## What is being asked
Reproduce the forum post below on finding the limit of a sum with square roots, word for word and with every formula unchanged.

Find $\lim\limits_{n\to\infty}\left(\frac{1}{\sqrt{n}}\sum\limits_{k=1}^{n}\frac{1}{\sqrt{2k}+\sqrt{2k+2}}\right)$

I don't know how to find the sum of $\sum\limits_{k=1}^{n}\frac{1}{\sqrt{2k}+\sqrt{2k+2}}$. After rationalization we have $\left(\frac{1}{\sqrt{2}+\sqrt{4}}+\frac{1}{\sqrt{4}+\sqrt{6}}+...+\frac{1}{\sqrt{2n}+\sqrt{2n+2}}\right){/}\left((\sqrt{2}+\sqrt{4})(\sqrt{4}+\sqrt{6})...(\sqrt{2n}+\sqrt{2n+2})\right)=$ $(\sqrt{4}+\sqrt{6})...(\sqrt{2n}+\sqrt{2n+2})+(\sqrt{2}+\sqrt{4})...(\sqrt{2n}+\sqrt{2n+2})+...+(\sqrt{2}+\sqrt{4})...(\sqrt{2n-2}+\sqrt{2n})$

How to reduce this sum to general form?

## Dataset extract
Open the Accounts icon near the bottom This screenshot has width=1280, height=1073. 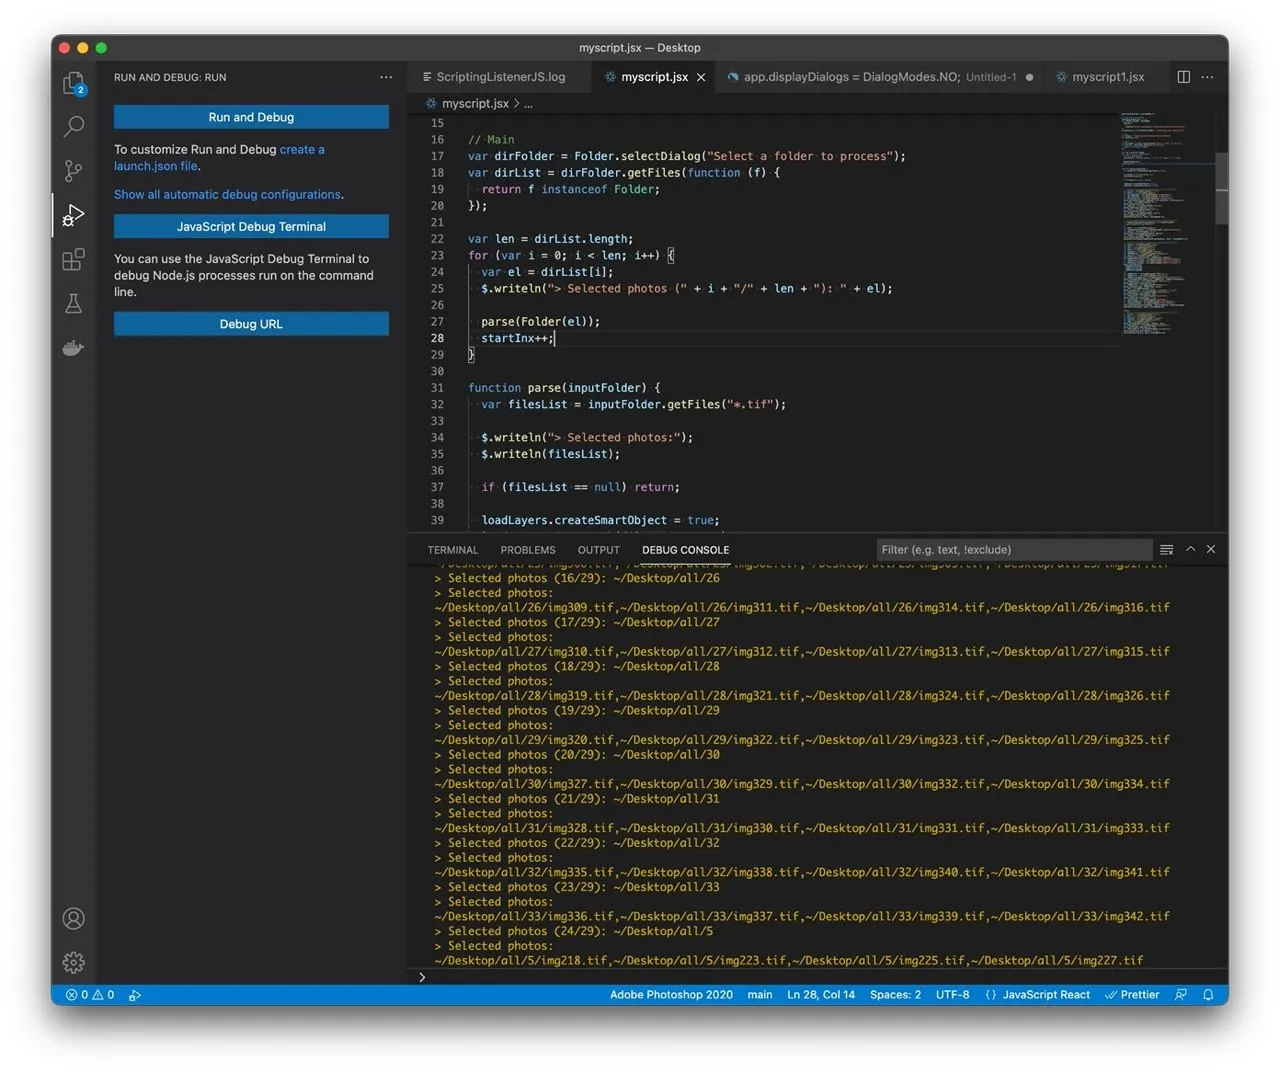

## Written answer
Find $\lim\limits_{n\to\infty}\left(\frac{1}{\sqrt{n}}\sum\limits_{k=1}^{n}\frac{1}{\sqrt{2k}+\sqrt{2k+2}}\right)$

I don't know how to find the sum of $\sum\limits_{k=1}^{n}\frac{1}{\sqrt{2k}+\sqrt{2k+2}}$. After rationalization we have $\left(\frac{1}{\sqrt{2}+\sqrt{4}}+\frac{1}{\sqrt{4}+\sqrt{6}}+...+\frac{1}{\sqrt{2n}+\sqrt{2n+2}}\right){/}\left((\sqrt{2}+\sqrt{4})(\sqrt{4}+\sqrt{6})...(\sqrt{2n}+\sqrt{2n+2})\right)=$ $(\sqrt{4}+\sqrt{6})...(\sqrt{2n}+\sqrt{2n+2})+(\sqrt{2}+\sqrt{4})...(\sqrt{2n}+\sqrt{2n+2})+...+(\sqrt{2}+\sqrt{4})...(\sqrt{2n-2}+\sqrt{2n})$

How to reduce this sum to general form?